▸ 出典:
★ ★ ★ ★ ★ ★ ★
右サイドバックのポジションは、過去20年のリヴァプールにおいて常に懸念のポジションとなってきたが、トレント・アレクサンダー=アーノルドがその問題を完璧に解決させた。
アメリカ合衆国からの移民であるA=アーノルドは、6歳時にリヴァプール下部組織に入団。ユースで台頭すると、2016年10月にトップデビューを果たし、2017年にプロ契約を締結した。
ディフェンダーが若くしてトップチームに定着するのは攻撃的なポジションの選手よりも難しいが、A=アーノルドは落ち着いたプレーぶりで確実にユルゲン・クロップ監督の信頼を掴むと、2シーズン連続でクラブの年間最優秀若手選手賞を受賞した。
そして、レギュラーを奪取した2018-19シーズンはA=アーノルドにとって飛躍のシーズンとなった。公式戦40試合に出場し、リーグ戦では29試合で12アシストという素晴らしい数字を記録。プレミアリーグのベストイレブンに選出された。
さらに、クラブの14年ぶりとなるチャンピオンズリーグ(CL)制覇においても重要な役割を担い、同大会ベストイレブンにも選出。20歳にしてバロンドールのノミネートも果たした。
★ ★ ★ ★ ★ ★ ★
▸ 作成内容: 出典によると、2018-19シーズンのリーグ戦でA=アーノルドは29試合で何アシストを記録したか答えよ。

▸ 抽出データ:
★ ★ ★ ★ ★ ★ ★
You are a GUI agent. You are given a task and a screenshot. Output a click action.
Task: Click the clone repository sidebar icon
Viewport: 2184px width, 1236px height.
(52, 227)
★ ★ ★ ★ ★ ★ ★
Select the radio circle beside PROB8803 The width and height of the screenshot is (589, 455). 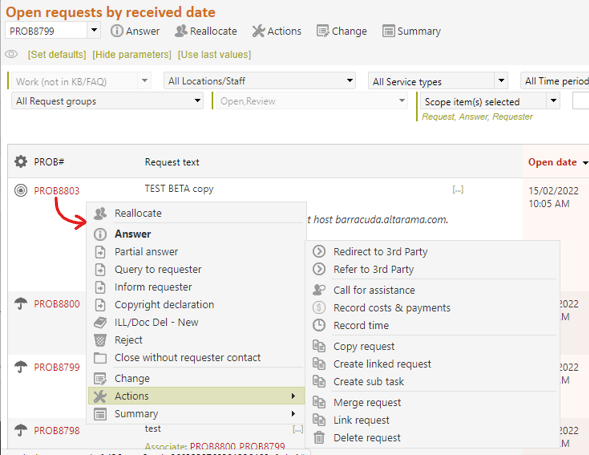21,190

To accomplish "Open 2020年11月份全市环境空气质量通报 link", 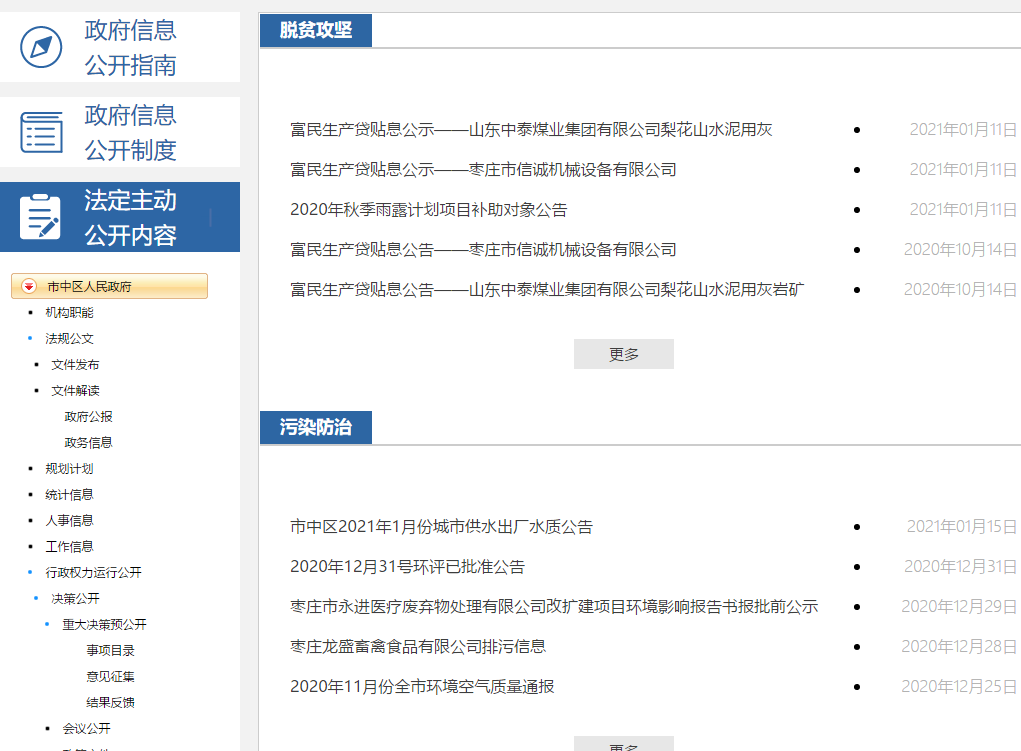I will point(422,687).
★ ★ ★ ★ ★ ★ ★
▸ 演習結果: 12アシストを記録した。